Dans cette classe d'une école publique du XXe arrondissement de Paris, les enfants de sept ans doivent lever le doigt pour se voir remettre un petit micro. "Le Père Noël n'existe pas car j'ai deux photos de lui. Sur l'une il est jeune, sur l'autre il est vieux", déclare un des élèves.
"Je ne suis pas d'accord avec Iliane. Je l'ai vu à la fête du travail de mon papa et il m'a dit avoir bien reçu ma lettre", répond son petit voisin, qui comme les autres intervenants commence sa prise de parole par "je suis d'accord avec..." ou "je ne suis pas d'accord avec...".
"Habiter au pôle Nord, ce n'est pas possible". "Et les Esquimaux? Le Père Noël est peut-être un Esquimau". La séance d'une vingtaine de minutes, sans quasiment aucune intervention du professeur, se conclut par les mots de Joséphine: "Pour certains c'est le Père Noël qui amène les cadeaux. Pour d'autres ce sont les parents. On ne peut pas savoir, on ne l'a jamais vu".
Les enfants viennent de participer au moment "Je réfléchis" de leur enseignement. Conçue par l'instituteur Célestin Freinet (1896-1966), cette pédagogie "toujours en construction" place l'expression, la création, le tâtonnement expérimental et la coopération avec les autres élèves au coeur de l'apprentissage.
Elle a peu à peu irrigué l'école dite classique, qui s'est inspirée des sorties scolaires, écritures de textes, rédaction d'un journal de classe, moments de paroles mis en avant par Célestin Freinet, explique Catherine Chabrun, rédactrice en chef de la revue du mouvement, "Le Nouvel éducateur". Mais, selon elle, ces "techniques" sont appliquées "sans les grands principes qui les articulent et leur donnent toute leur cohérence".
- Apprendre "pour de vrai" -
La journée de classe de Daniel Gostain, qui s'appuie sur Freinet depuis dix ans, est rythmée par une succession de "temps" ("temps libre et calme", "j'apprends à lire", "je fais un projet", "nous apprenons", "je fais partager", etc.). Le programme, affiché au tableau, est lu en début de classe par deux élèves qui demandent ensuite "Y-a-t-il des questions ou des réactions ?".

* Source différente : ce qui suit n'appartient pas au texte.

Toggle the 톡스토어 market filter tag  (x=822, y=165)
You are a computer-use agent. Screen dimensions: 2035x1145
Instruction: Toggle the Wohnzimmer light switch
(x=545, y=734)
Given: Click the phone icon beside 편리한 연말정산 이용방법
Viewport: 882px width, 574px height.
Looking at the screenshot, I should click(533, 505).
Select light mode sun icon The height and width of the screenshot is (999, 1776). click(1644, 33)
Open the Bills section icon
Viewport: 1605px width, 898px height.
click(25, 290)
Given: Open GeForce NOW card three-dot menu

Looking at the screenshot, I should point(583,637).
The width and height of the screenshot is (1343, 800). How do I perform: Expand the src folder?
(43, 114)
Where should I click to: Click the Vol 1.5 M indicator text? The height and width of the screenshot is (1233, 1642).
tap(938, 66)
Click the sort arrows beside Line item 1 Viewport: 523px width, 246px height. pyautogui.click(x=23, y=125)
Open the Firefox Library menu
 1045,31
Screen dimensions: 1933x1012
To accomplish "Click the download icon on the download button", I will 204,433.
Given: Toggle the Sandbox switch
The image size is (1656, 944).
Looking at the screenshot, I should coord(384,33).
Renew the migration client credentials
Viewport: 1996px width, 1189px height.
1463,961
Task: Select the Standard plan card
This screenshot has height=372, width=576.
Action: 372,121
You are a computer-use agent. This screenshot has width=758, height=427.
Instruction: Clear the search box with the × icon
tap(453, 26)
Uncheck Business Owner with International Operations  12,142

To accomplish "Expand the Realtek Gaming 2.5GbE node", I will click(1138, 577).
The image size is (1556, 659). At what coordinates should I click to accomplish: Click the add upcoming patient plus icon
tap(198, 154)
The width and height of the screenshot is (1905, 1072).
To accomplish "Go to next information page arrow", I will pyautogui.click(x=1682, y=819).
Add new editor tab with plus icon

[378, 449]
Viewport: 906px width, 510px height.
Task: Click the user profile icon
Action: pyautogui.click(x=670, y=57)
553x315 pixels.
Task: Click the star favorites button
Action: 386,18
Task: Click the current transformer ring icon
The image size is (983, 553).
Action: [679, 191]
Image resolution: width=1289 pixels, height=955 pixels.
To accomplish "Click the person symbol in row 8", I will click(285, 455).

Une série de rituels qui donnent un cadre aux interventions des élèves. De fait, ils participent, bougent à travers la classe à certains moments, mais la matinée s'écoule dans le plus grand calme.
Car "respecter la place de l'enfant, ce n'est pas prôner l'enfant-roi. La démocratie et ses règles permettent d'articuler les places de chacun", affirme Catherine Chabrun.
Pour Daniel Gostain, cette pédagogie "crée les conditions pour que les enfants s'expriment, osent, cherchent, s'étonnent, se questionnent, alors qu'ils sont dans une structure qu'ils ne choisissent pas". "Les enfants apprennent pour de vrai".
Pas de rangées de tables mais une disposition des bureaux en arc de cercle, avec un passage au milieu pour que les enfants puissent circuler.
Au mur, des cartes, des conjugaisons, des bandes numériques, comme dans une salle de classe classique. Lecture, explication de la soustraction, puis "temps de travail individuel": chaque enfant se saisit de son classeur, avec un programme de travail à accomplir sur deux semaines, selon l'ordre qu'il choisit. S'il cale, il accroche une étiquette à son nom sur le tableau pour le signaler au maître.
Après une période de déclin, la pédagogie Freinet connaît un regain, avec aujourd'hui quelque 3.000 professeurs des écoles qui s'en réclament. Et toujours au sein de l'école publique, "car c'est une pédagogie populaire, ancrée dans la société, pour tous les enfants", selon Catherine Chabrun.
Elle a, au fil des décennies, essaimé à l'étranger, avec une cinquantaine de mouvements, dont le dernier-né a vu le jour en Grèce.